Задания:
1. Объясните по отрывку о возвращении в СССР, почему наказание вышло ниже низшего предела статьи. Ответ дайте в одном–трёх предложениях.
2. Продолжите отрывок о возвращении в СССР, начав сразу после его последнего предложения.

Выбранный отрывок:
- - -

Принимая решение вернуться в СССР, я чувствовал, что оставшись в США я не только не напишу свою книгу, но и не выживу вообще, не переживу этого невероятного шока разрыва с семьёй, не переживу чувства вины перед всеми своими родными, особенно перед своими детьми.
Вскоре после возвращения в Ленинград мы оба были арестованы КГБ (20 сентября 1972 года) и обвинены по статье 64 Уголовного Кодекса – измена родине, пункт «А» – отказ от возвращения из-за границы. Этот пункт этой статьи определял наказание от 10 до 15 лет заключения и до расстрела. Но поскольку мы всё-таки вернулись, вернулись сами, без всякого давления со стороны советских властей, что явилось смягчающим вину обстоятельством, плюс мы ничего не скрывали от следствия (а нам и нечего было скрывать), плюс наш поступок был широко известен на Западе, плюс режим власти в СССР (при Л. И. Брежневе) был к тому времени значительно более мягким, чем в предыдущие годы, то мы получили по суду приговор, определяющий наше наказание ниже низшего его предела – я получил 4 года, а мой товарищ получил 3 года заключения в трудовых лагерях строгого режима как особо опасные государственные преступники. (После крушения власти коммунистов этот пункт этой статьи УК был отменён.)

- - -

Список данных:
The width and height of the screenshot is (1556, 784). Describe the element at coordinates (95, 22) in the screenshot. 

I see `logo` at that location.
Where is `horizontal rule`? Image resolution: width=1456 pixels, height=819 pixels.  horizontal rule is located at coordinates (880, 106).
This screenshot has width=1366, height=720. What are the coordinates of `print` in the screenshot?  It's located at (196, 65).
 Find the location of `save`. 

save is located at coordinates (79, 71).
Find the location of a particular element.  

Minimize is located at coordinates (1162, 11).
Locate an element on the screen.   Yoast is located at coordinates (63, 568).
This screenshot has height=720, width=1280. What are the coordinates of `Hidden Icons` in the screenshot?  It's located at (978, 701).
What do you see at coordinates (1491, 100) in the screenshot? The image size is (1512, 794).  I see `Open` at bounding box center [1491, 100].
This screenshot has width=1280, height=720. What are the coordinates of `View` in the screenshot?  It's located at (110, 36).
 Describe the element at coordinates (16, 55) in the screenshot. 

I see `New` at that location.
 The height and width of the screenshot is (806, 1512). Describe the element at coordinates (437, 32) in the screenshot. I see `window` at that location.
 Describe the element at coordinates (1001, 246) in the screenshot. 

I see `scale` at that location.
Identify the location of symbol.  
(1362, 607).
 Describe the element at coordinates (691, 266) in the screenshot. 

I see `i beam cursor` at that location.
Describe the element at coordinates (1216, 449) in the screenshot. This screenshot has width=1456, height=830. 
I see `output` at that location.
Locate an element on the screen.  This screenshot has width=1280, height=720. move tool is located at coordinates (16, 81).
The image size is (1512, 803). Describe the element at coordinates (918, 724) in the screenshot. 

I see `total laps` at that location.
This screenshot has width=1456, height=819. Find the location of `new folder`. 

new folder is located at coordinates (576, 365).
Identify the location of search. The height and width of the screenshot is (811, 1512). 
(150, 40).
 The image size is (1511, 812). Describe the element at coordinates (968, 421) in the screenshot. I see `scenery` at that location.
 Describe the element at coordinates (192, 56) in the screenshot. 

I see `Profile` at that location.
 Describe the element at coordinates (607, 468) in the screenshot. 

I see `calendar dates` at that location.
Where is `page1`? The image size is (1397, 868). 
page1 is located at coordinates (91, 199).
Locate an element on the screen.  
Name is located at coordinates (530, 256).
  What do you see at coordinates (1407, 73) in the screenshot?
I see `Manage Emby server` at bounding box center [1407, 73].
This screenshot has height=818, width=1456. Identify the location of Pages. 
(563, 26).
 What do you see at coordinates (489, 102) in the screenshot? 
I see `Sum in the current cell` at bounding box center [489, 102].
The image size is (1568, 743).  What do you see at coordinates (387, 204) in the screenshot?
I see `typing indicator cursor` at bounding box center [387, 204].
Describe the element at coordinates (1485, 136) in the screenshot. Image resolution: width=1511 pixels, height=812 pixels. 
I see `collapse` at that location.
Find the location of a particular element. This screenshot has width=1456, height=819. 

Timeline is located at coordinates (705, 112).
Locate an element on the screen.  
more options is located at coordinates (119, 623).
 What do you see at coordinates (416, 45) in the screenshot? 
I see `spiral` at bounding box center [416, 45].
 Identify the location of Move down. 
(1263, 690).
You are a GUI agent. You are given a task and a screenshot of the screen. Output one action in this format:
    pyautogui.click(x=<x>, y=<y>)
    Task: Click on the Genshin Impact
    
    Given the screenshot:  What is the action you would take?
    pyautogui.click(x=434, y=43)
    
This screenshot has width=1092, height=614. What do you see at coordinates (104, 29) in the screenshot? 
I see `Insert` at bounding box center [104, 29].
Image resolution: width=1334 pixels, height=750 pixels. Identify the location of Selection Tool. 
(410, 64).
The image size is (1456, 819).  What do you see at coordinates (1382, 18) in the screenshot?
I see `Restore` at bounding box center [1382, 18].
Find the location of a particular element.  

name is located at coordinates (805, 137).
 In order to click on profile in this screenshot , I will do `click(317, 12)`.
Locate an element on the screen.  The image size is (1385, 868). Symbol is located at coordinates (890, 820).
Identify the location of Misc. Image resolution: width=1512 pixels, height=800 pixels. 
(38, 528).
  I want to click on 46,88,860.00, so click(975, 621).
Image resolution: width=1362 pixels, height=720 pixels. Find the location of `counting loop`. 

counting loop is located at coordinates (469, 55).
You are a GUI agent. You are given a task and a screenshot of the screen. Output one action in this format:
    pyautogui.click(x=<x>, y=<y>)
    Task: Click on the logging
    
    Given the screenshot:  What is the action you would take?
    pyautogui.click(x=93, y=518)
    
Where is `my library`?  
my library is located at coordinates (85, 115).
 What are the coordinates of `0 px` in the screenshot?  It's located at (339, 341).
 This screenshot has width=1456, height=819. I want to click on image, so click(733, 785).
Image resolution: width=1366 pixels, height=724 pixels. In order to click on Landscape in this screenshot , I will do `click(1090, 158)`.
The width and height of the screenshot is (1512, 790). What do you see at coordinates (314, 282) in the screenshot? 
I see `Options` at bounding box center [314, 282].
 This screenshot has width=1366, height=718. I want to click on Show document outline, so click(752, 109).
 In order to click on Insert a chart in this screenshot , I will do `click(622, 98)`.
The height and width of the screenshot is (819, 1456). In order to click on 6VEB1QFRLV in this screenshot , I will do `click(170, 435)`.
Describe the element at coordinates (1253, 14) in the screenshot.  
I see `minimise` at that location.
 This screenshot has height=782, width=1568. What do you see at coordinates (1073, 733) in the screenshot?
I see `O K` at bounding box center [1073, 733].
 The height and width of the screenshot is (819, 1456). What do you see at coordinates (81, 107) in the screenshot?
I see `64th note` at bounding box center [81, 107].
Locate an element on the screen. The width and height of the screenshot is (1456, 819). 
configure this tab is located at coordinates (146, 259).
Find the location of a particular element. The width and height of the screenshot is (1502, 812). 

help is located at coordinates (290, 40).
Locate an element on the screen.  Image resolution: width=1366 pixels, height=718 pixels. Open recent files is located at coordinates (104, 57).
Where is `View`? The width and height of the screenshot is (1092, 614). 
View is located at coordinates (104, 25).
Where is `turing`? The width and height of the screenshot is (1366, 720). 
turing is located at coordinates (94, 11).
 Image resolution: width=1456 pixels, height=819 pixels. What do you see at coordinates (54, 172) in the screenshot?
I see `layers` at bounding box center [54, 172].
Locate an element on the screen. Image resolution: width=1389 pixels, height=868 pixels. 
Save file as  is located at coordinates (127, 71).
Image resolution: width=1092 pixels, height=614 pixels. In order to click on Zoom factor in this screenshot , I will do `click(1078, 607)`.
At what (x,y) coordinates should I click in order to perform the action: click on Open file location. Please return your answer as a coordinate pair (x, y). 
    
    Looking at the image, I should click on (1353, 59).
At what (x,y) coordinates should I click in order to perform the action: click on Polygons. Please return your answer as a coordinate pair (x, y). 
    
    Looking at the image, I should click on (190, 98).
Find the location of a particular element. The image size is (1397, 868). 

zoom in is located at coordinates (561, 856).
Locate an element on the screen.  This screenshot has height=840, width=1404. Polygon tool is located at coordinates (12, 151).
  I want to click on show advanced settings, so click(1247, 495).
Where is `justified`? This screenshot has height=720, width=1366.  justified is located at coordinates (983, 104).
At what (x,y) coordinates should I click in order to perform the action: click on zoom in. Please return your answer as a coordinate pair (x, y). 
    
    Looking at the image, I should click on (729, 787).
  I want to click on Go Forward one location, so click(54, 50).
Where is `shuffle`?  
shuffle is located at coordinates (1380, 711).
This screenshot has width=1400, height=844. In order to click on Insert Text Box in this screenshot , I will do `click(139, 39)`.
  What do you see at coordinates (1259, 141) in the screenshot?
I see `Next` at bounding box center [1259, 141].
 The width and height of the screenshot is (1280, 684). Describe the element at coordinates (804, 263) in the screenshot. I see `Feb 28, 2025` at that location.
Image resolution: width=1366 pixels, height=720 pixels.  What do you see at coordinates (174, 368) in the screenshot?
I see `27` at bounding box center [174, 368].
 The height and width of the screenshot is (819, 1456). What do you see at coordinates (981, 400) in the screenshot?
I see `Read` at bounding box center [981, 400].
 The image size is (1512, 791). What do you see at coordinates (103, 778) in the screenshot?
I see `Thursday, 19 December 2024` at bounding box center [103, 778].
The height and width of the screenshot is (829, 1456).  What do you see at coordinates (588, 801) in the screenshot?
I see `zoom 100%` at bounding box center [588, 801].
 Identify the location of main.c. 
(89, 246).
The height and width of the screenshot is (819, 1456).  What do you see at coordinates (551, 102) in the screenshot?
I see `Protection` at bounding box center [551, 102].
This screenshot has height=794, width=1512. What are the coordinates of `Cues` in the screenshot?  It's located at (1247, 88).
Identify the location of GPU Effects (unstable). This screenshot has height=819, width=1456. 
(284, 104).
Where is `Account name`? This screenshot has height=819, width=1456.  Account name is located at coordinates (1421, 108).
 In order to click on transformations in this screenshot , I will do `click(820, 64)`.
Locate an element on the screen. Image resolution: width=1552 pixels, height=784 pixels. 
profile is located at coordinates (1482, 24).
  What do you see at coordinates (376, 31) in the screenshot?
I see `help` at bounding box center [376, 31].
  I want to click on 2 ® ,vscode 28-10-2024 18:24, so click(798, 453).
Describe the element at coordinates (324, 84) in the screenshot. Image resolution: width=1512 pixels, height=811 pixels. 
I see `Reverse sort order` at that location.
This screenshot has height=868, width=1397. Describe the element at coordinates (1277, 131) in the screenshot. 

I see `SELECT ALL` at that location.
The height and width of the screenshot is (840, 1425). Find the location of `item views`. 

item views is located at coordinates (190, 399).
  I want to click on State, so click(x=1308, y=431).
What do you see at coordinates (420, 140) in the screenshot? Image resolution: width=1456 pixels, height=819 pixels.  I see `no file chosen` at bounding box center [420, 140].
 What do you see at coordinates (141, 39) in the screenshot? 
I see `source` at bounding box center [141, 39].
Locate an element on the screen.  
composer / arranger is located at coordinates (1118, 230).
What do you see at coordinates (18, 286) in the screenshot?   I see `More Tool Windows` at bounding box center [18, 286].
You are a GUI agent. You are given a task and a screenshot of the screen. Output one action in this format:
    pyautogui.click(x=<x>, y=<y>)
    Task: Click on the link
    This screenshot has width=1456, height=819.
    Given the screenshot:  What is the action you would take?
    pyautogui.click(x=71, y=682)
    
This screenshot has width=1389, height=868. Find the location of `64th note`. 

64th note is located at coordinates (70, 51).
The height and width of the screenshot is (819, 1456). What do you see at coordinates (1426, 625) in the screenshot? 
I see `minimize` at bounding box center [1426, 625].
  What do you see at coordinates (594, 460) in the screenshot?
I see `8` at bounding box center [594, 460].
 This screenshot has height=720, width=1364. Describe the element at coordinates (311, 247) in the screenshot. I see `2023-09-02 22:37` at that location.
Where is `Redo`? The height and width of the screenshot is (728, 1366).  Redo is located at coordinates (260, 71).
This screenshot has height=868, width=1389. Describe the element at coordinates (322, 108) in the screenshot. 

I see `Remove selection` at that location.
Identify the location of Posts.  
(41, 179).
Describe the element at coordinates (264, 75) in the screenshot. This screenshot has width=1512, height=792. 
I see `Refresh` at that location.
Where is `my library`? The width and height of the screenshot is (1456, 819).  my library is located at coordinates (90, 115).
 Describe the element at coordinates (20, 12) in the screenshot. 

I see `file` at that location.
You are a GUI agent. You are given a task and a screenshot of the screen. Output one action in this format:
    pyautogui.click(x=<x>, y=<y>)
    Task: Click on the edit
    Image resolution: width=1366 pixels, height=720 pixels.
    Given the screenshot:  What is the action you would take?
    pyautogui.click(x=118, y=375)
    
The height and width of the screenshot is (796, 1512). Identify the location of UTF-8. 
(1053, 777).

- - -

Ответы:
1. Они вернулись сами, без всякого давления со стороны советских властей, и это стало смягчающим обстоятельством. Кроме того, они ничего не скрывали от следствия, их поступок был широко известен на Западе, а режим при Брежневе к тому времени стал значительно мягче, чем в предыдущие годы.

2.
Вот так, двое простых парней – музыкантов, убежали из «большой зоны» (так называли нашу страну заключённые), сказали для западных СМИ на пресс – конференции после побега несколько довольно резких слов об отсутствии свободы в СССР, через несколько дней после этого в полной панике прибежали назад «сдаваться», и за это получили по расстрельной статье УК, по нескольку лет заключения в трудовых лагерях строгого режима и клеймо особо опасных государственных преступников и изменников родины! Таков был один из моментов, характеризующих режим власти коммунистов в один из самых мягких периодов этого режима. А мой пожилой следователь, тоскующий, видимо, по старым сталинским временам, говорил мне с досадой на допросах: «В своё время я расстрелял бы вас за ваши слова», которые мы сказали на той пресс – конференции.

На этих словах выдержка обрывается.